#### Supplied text:
○ ○ ○ ○ ○

Guía Docente 2020-21


Id.: 33714
Subject type: OBLIGATORIA
Year: 2 Teaching period: Segundo Cuatrimestre
Credits: 6 Total hours: 150
Classroom activities: 63 Individual study: 87
Main teaching language: Inglés Secondary teaching language: Castellano


The main goal of this subject is to explore the algorithms for bioinformatics pourpouses and their computational application in order to understand the mechanisms of biological database searching, protein and nucleic acid aligments, perform predictions of bidimensional structures, identify genes and detect regulatory sequences. Statistics and machine learning will be included to support the basis of the algorithms that are based on them.

Search algorithms as greedy or exhaustive will be studied to find repeated sequence as motifs or in the DNA mapping.

Dynamic programming will be used to analyse the local and global alignments of aminoacid and nucleotides sequences based on similarity or distance calculations. Softwares, as GENESCAN, will be studied to see a direct application of the statistical Likehood Ratio.

Identification of DNA, proteins as well as genome assembly will be assess through graphical algorithms, for what Euler's theorem will be introduced.

A machine learning approximation will be done with Hidden Markov Models as long as the Montecarlo sampling. The searching of gene regulatory sequence, crutial structures in epigenetics, the CpG islands need from the HMM with the decoding algorithms of Viterbia and Baum-Welch. This part will also include stochastic models and log odd ratio.

More complex applications of dynamic programming and stochastic models will be studied through the determination of the RNA secondary structure. Structural aligments require from HMM and stochastic context free grammar to make probabilistic competitive approximations.

Algorithms were developped in Python and R languages, being chosen whichever suits better for the computational requirements.


General programme competences G01 Use learning strategies autonomously for their application in the continuous improvement of professional practice.
G02 Perform the analysis and synthesis of problems of their professional activity and apply them in similar environments.
G03 Cooperate to achieve common results through teamwork in a context of integration, collaboration and empowerment of critical discussion.
G04 Reason critically based on information, data and lines of action and their application on relevant issues of a social, scientific or ethical nature.
G05 Communicate professional topics in Spanish and / or English both orally and in writing.
G06 Solve complex or unforeseen problems that arise during the professional activity within any type of organisation and adapt to the needs and demands of their professional environment.
G07 Choose between different complex models of knowledge to solve problems.
G09 Apply information and communication technologies in the professional field.
G10 Apply creativity, independence of thought, self-criticism and autonomy in the professional practice.
Specific programme competences E02 Develop the use and programming of computers, databases and computer programs and their application in bioinformatics.
E03 Apply the fundamental concepts of mathematics, logic, algorithmics and computational complexity to solve problems specific to bioinformatics.
E04 Program applications in a robust, correct, and efficient way, choosing the paradigm and the most appropriate programming languages, applying knowledge about basic algorithmic procedures and using the most appropriate types and data structures.
E05 Implement well-founded applications, previously designed and analysed, in the characteristics of the databases.

○ ○ ○ ○ ○

#### Record set:
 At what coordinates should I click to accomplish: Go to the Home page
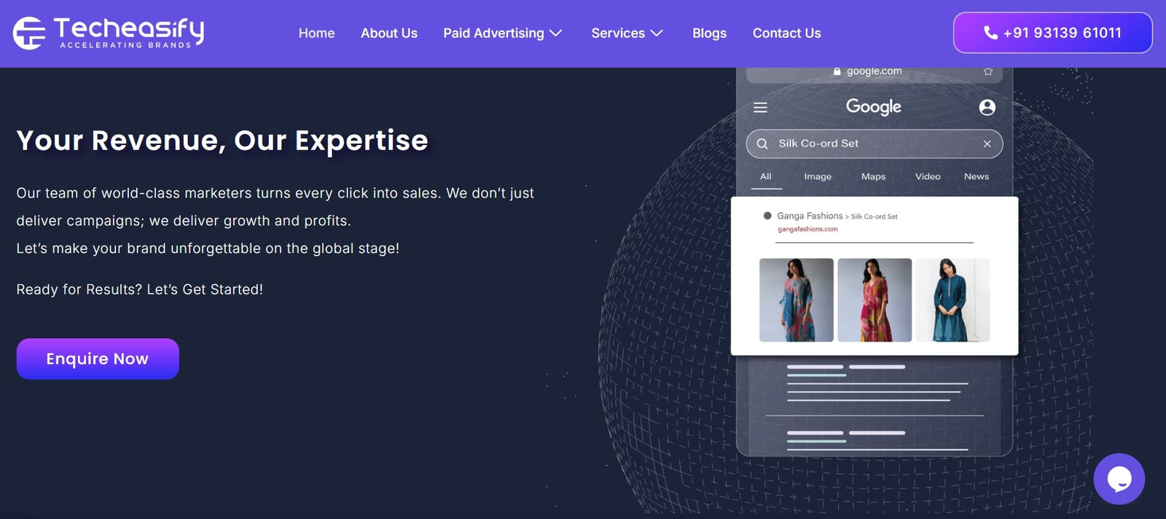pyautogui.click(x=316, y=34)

○ ○ ○ ○ ○

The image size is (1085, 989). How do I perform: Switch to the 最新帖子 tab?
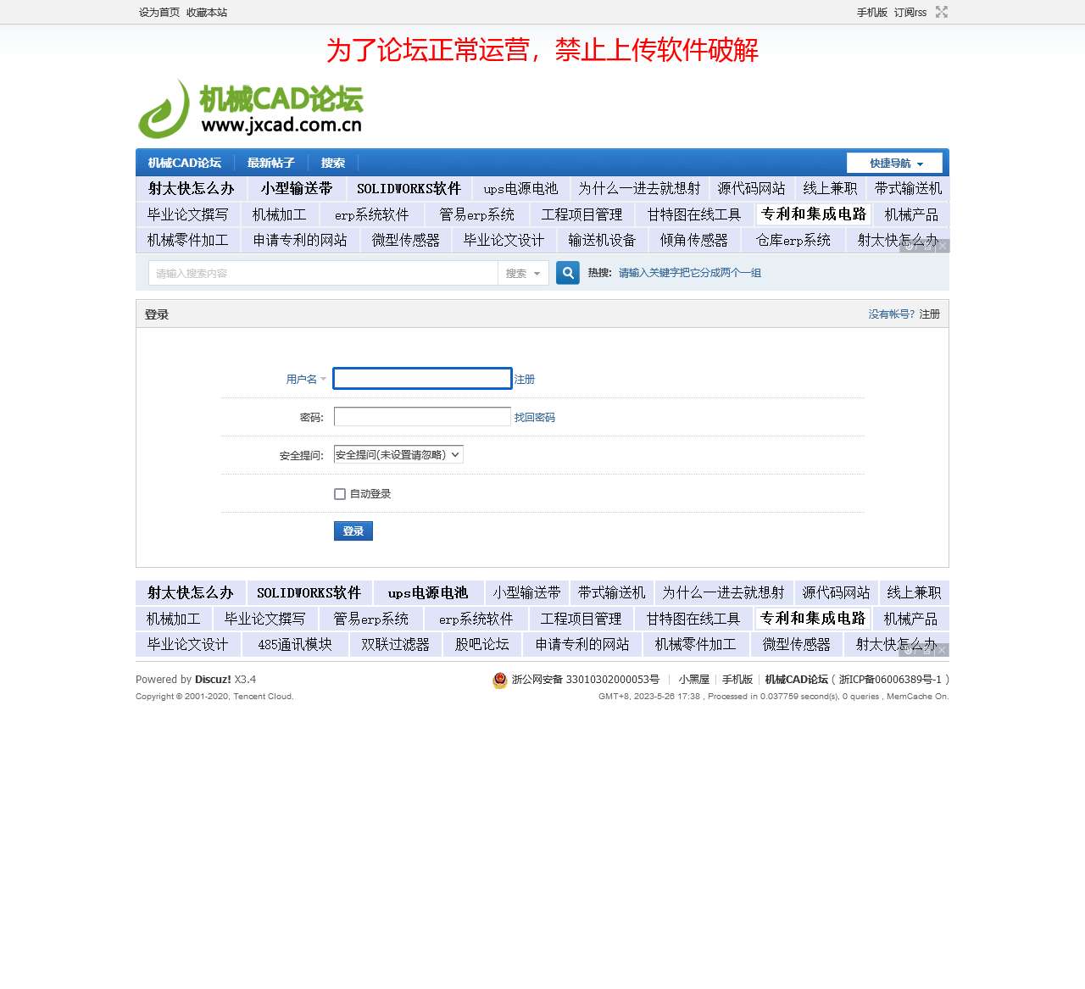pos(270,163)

○ ○ ○ ○ ○

#### Assignment:
Write the next part of the course guide on bioinformatics algorithms, beginning right after its last line.

#### Answer to the problem:
E06 Apply the fundamental principles and basic techniques of intelligent systems and their practical application in the field of bioinformatics.
E07 Apply the principles, methodologies and life cycles of software engineering to the development of a project in the field of bioinformatics.
E12 Apply the principles and techniques of protein computational modelling to predict their biological function, their activity or new therapeutic targets (Structural Bioinformatics, Computational Toxicology).
E13 Apply omics technologies for the extraction of statistically significant information and for the creation of relational databases of biodata that can be updated and publicly accessible to the scientific community.
E14 Use programming languages, most commonly used in the field of Life Sciences, to develop and evaluate techniques and/ or computational tools.
E15 Infer the evolutionary history of genes and proteins through the creation and interpretation of phylogenetic trees.
E16 Plan linkage and association studies for medical and environmental purposes.
E17 Induce complex relationships between samples by applying statistical and classification techniques.
E18 Apply statistical and computational methods to solve problems in the fields of molecular biology, genomics, medical research and population genetics.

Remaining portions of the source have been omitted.